How to Design Intervention Points for Compound AI Failure
Even a 98% per-step success rate degrades to 90% across a ten-step chain, and cheaper models amplify this compounding dramatically. Real-world incidents include autonomous agents executing destructive commands because no intervention point existed at the critical moment. This playbook gives you concrete techniques for identifying where agentic workflows are most likely to degrade, placing human checkpoints at high-impact points, and building circuit breakers that catch failures before they cascade.
This playbook covers the how. For the why and what, see the
skill definition
.
Developing Start here. Build the foundation.
- Calculate the compound failure rate for one of your multi-step AI workflows. List every sequential step where the AI makes a decision or produces output that feeds into the next step. Estimate the per-step success rate (start with 95% if you do not have data). Multiply the success rates together: for a 5-step chain at 95% per step, end-to-end reliability is 0.95^5 = 77%. For a 10-step chain, it drops to 60%. Write these numbers down and share them with your team. Most people dramatically overestimate multi-step reliability because they think about each step in isolation.
- Walk through your most complex agentic workflow and identify the 3 points where failure would cause the most damage. Look for steps that: involve irreversible actions (sending emails, modifying databases, executing transactions), feed into multiple downstream steps (so a failure here multiplies), or require the model to handle ambiguity or make judgment calls. Mark these as your initial candidate intervention points. You do not need to instrument them yet; simply knowing where the high-risk points are changes how you supervise the workflow.
- For each candidate intervention point, define what a 'check' looks like in practice. It does not need to be elaborate. For an irreversible action, the check might be: present the planned action to a human with a 30-second review window before execution. For a decision branch, the check might be: log the model's reasoning and confidence level so a human can spot-check a sample daily. For an ambiguous input, the check might be: if the model's confidence is below a threshold, pause and request human input. Write these checks down as draft rules, even if you cannot implement them technically yet.
Proficient Build consistency and rhythm.
- Define formal confidence-threshold escalation rules for your agentic workflows. Set a confidence threshold (start at 0.8 if the model provides confidence scores, or define proxy signals like output length anomalies or hedge language). When the model's output falls below the threshold, the workflow pauses and routes to human review instead of proceeding autonomously. Test this by running 50 past tasks through the threshold and checking how many would have escalated. Tune the threshold until you catch most failures without escalating tasks the model handles reliably.

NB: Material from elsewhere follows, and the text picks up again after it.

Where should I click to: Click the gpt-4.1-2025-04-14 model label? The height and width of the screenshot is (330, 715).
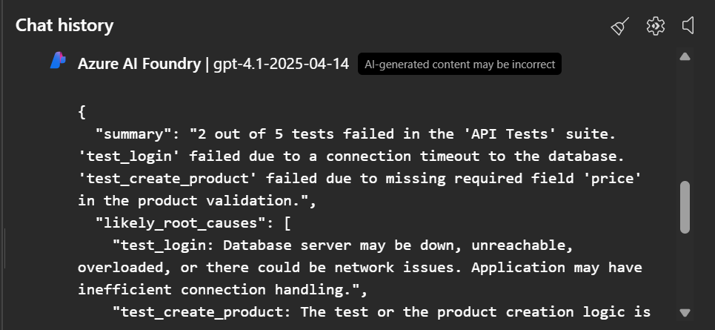(281, 64)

- Implement circuit breakers for your highest-risk workflow. A circuit breaker monitors for failure signals, such as consecutive errors, confidence drops, or output patterns that match known failure modes, and halts the workflow when triggered. Define three elements: the trigger condition (what constitutes a failure signal), the break action (halt and notify or halt and rollback), and the recovery process (human review before resumption). Even a simple circuit breaker that stops a workflow after 2 consecutive anomalies prevents the most damaging cascading failures.

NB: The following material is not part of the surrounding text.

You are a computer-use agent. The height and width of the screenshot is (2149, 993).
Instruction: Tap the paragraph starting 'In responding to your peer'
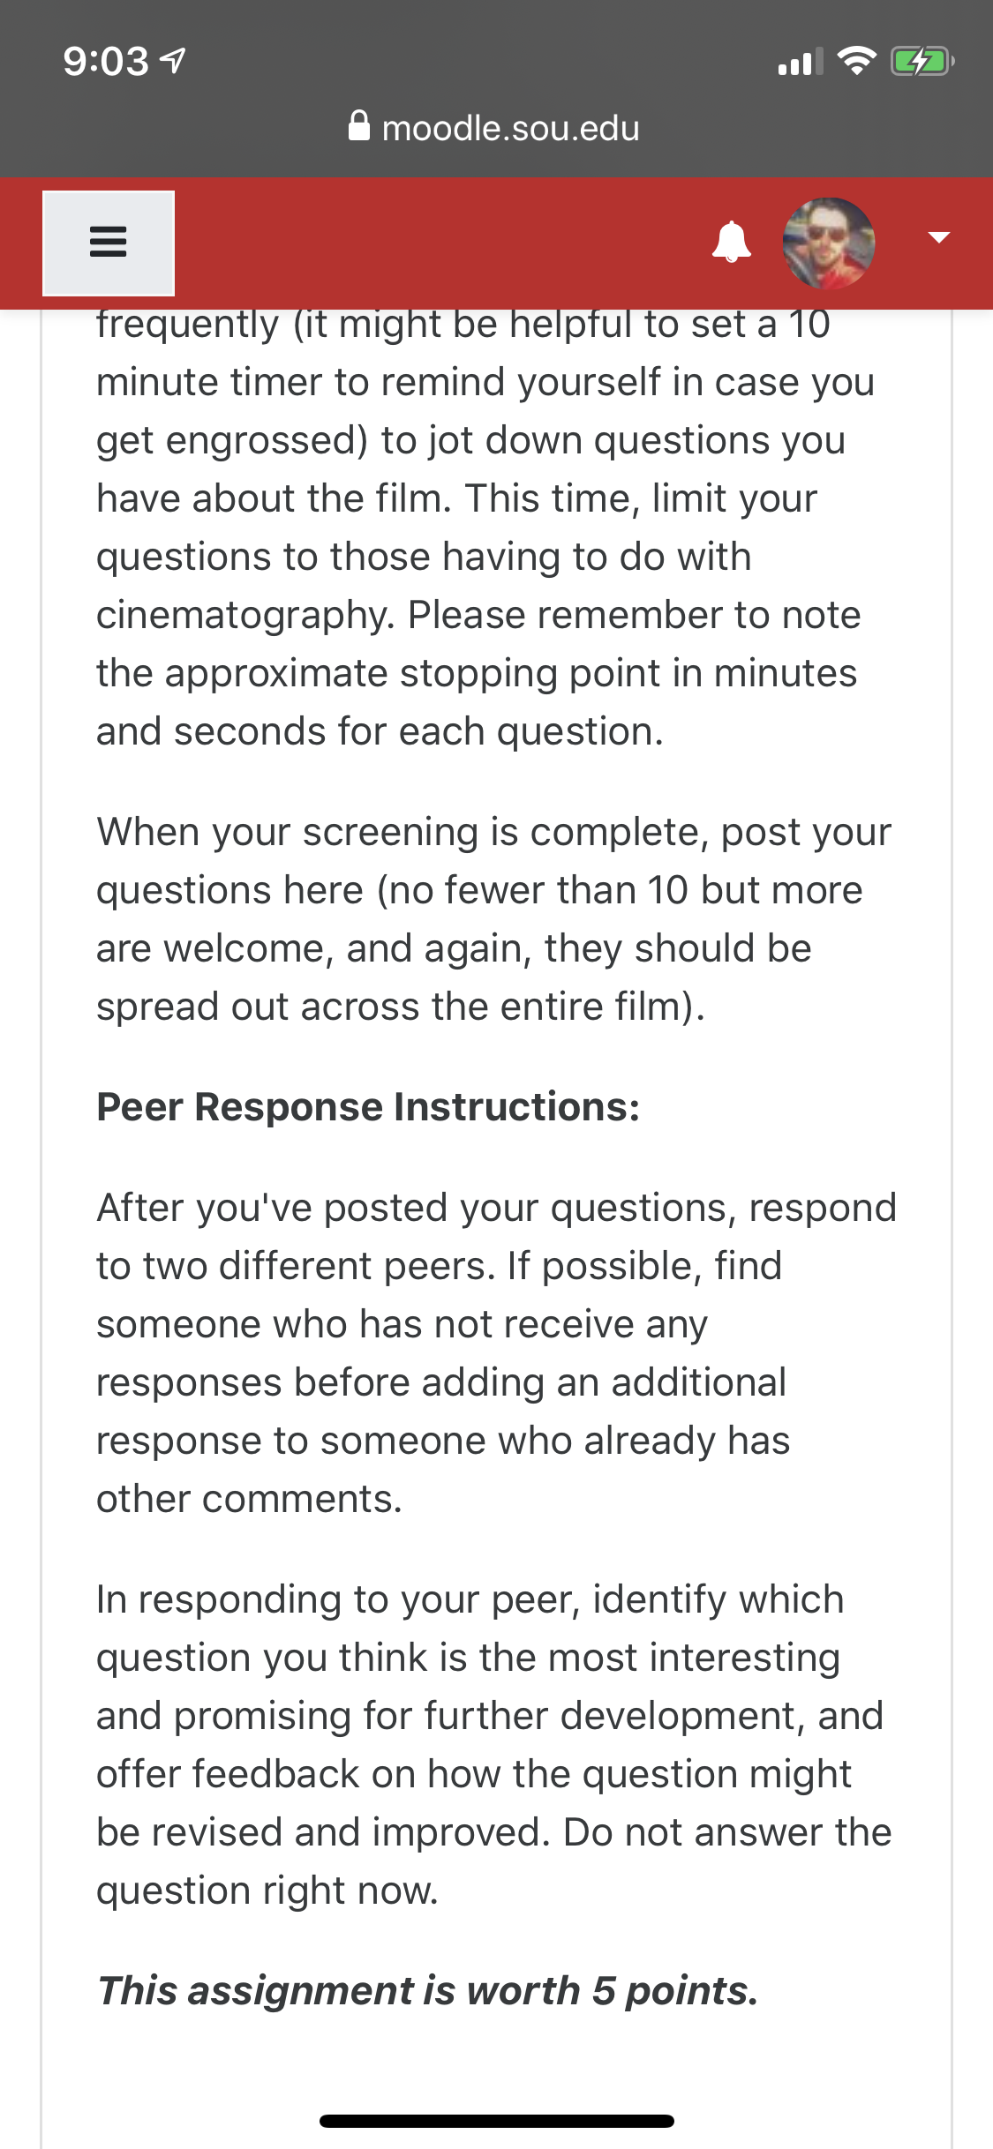pos(494,1744)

- Run a tabletop exercise with your team: walk through a scenario where your agentic workflow fails at the worst possible point. What happens to downstream steps? How long until someone notices? What data or actions need to be rolled back? Identify gaps in your intervention design that the tabletop reveals. Most teams discover that their intervention points catch obvious failures but miss subtle degradation that compounds silently. Use the findings to add monitoring for the subtle failure modes.

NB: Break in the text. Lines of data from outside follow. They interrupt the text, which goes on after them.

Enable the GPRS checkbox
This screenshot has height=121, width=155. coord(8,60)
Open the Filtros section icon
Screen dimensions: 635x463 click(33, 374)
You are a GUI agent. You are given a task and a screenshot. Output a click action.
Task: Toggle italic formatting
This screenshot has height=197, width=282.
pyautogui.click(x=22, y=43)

Mastered Operate at the highest level.
- Conduct a structured post-incident analysis after every significant AI workflow failure. Document five things: (1) the exact chain of events from trigger to impact, (2) which model was involved and what tier it was on, (3) whether an intervention point existed at the failure location and why it did not catch the failure, (4) what routing or intervention change would have prevented or contained the failure, and (5) the specific changes you are implementing as a result. Feed findings back into your routing matrix and intervention architecture. After 3-4 incidents, you will have refined your system significantly.
- Conduct a quarterly intervention architecture review across all your agentic workflows. For each workflow, check: Are intervention points still at the highest-risk locations, or has the workflow changed? Are confidence thresholds calibrated correctly based on recent escalation data? Have circuit breakers triggered appropriately, or are they too sensitive (causing unnecessary halts) or too lenient (missing real failures)? Recalibrate based on the past quarter's data. Intervention architecture that is not maintained becomes either an obstacle or a false safety net.
- Build an intervention design template that your team uses for every new agentic workflow. The template should require: identification of the top 3 failure-prone points, a defined escalation rule for each, a circuit breaker specification, a rollback plan for irreversible actions, and a monitoring dashboard. Review completed templates before any new workflow goes to production. This embeds intervention thinking into the design phase rather than bolting it on after the first failure, which is where most teams learn the lesson the expensive way.